In preparation for our upcoming production of Brean Hammond’s Ben and Steenie our Artistic Director took a trip to one of the locations featured in the play. She reports back and shares her thoughts on the practice of visiting the locations of events when working on dramatised history.
Recently I had the chance to visit the village of Bottesford as research for Ben and Steenie. I’d been there once years before, but this time I was looking with theatrical eyes: the goal this time was not to commune with dead ancestors but to get ideas about the place where the play is set.
There is a lot to be said for seeing the places where a history-based play “really happened”. The obvious assumption might be that this would be to get ideas for how to recreate those locations onstage, and to some extent getting inspiration along those lines does happen at times. This was less at the heart of the Bottesford trip, though, because we had already decided that the play would not benefit from too heavy a hand in terms of design. I am not a big fan of “heavy” designs for productions; “you shouldn’t go home whistling the scenery” is one of my oft-repeated beliefs. “Just because you can doesn’t mean you should” is another. In short, I believe that the design should serve the play, not overtop it.
This would be easy to do with a play set in Jacobean England, because the style of the time, for those with the wherewithal, was ornate and extravagant. ‘Conspicuous consumption’ was the word of the day, and this is visible even in death: the chancel of St Mary’s in Bottesford is crammed with glorious examples of sixteenth – and seventeenth – century tombs, multi-levelled and effigied. As much as I’d love to build the tombs of St Mary’s and give audiences the chance to imagine that space, the truth is that there’s not really any reason for it. Quite apart from the fact that at least one of them postdates the events of the play (in fact, some of them are explicitly referenced on it), they simply aren’t important to the drama. What matters is that certain events take place in a church: it could, conceivably, be the most humble local parish church or Westminster Abbey, the moment and meaning in the drama would be the same.

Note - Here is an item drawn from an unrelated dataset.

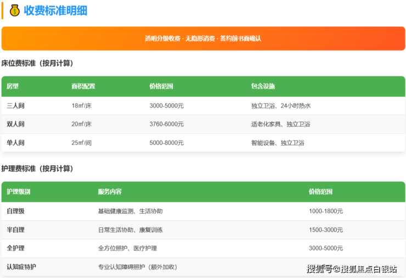Viewport: 406px width, 278px height.
Task: Select the 三人间 row label
Action: pyautogui.click(x=15, y=105)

By the same token, there are some stunningly picturesque views of the churchyard from various places around the village, but they would require a West End budget and stage size – and then, too, it would be an act of self-indulgence, for that wouldn’t serve a dramatic purpose either. Beautiful vistas just aren’t what the play is about.
The other location in the play which features prominently is Belvoir Castle. Unfortunately, the Belvoir Castle of Ben and Steenie’s time is long gone, replaced by a crenellated Victorian pile. I didn’t visit it, since nothing of its fabric would be appropriate to the play. Any replication of the castle or its interior would always be of the imagination, although certainly there are other contemporary castles in Great Britain one could turn to for similar inspiration.

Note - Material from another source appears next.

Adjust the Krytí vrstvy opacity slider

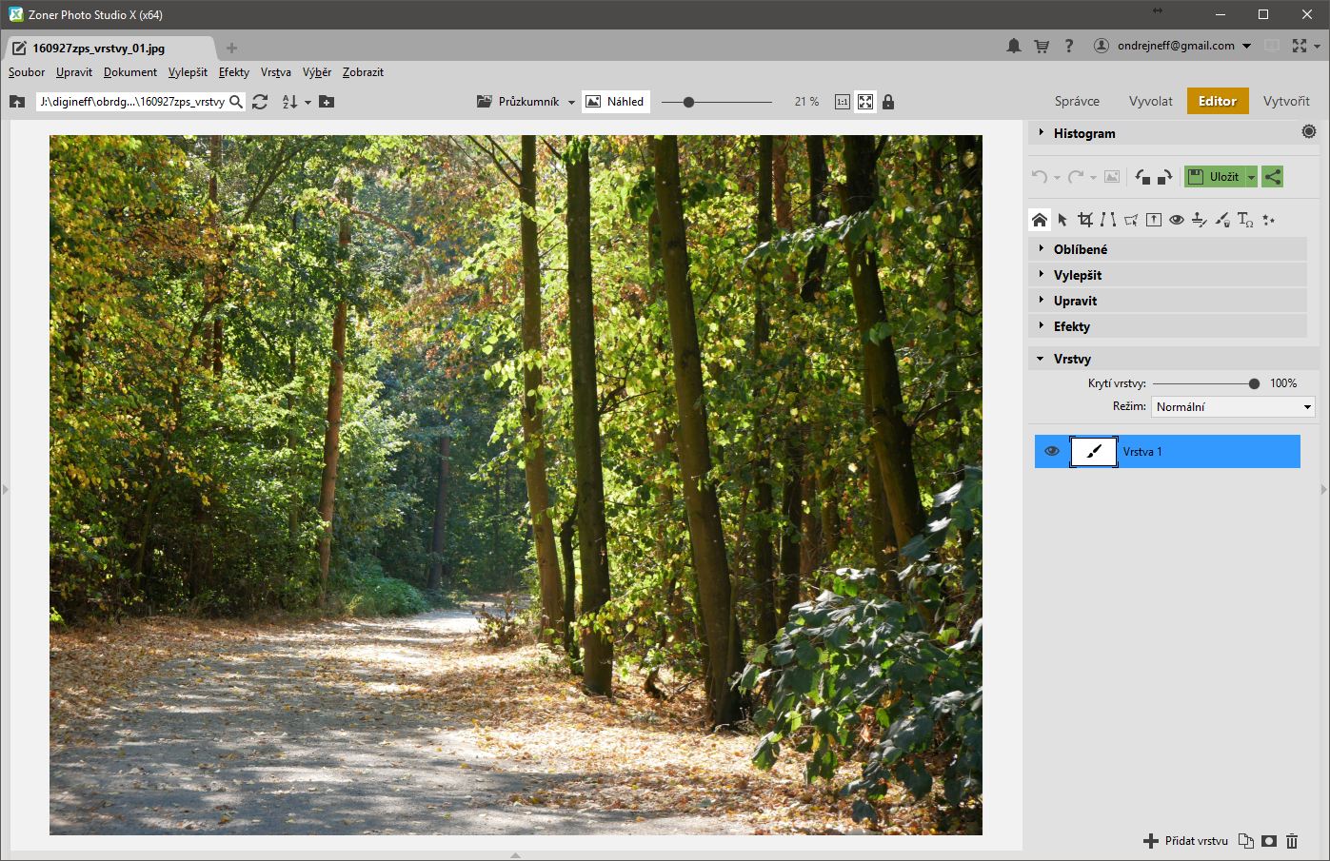[x=1254, y=383]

What this trip was actually about was just getting a sense of the place: how its various locations are laid out, and how the people of the play would have moved through and related to those spaces. It was very helpful to get a sense of where all these places are in relation to one another. The early scenes of the play have Ben Jonson upon the road toward Belvoir, and I now have a better idea of what that distance and terrain is like, and what sort of countryside he would have encountered that day. The relationship of the castle to the village was one I didn’t have a sense of prior to this trip. Some of the play’s characters who live in the village work as servants in the castle, and it would have been a bit of a walk, albeit over easy, flat terrain. Despite the distance, the castle dominates the landscape, and understanding that juxtaposition helps make sense of its relationship to the Bottesford inhabitants as they transpire in Ben and Steenie. It must have loomed in importance – and must have been an awesome thing to people who were living in one- or two-room cottages.
Getting a sense of the village as it must have stood is more difficult, because much of today’s Bottesford consists of modern developments. The fact that St Mary’s is as big as it is suggests that the village was larger than just a few houses or families. And its distance from the castle might suggest that the majority of its inhabitants weren’t directly dependent on employment there, which helps to make sense of the character Joan Flower in the play and her pride in her relationship as a servant to the local nobility.
Like so much research, it’s difficult to say how any of this will manifest itself once we get into rehearsals. But when approaching historical dramas, one would be remiss in not at least attempting to get a closer look at what remains. After all, although for our purposes they are characters in a play, many of them were real people, and trying to make sense of them and their world just seems a way of respecting that fact. Most of them didn’t leave any physical traces, but in Bottesford (as with Jonson’s visit to York) walking in their footsteps brings them, and the events of the play, just a little bit closer.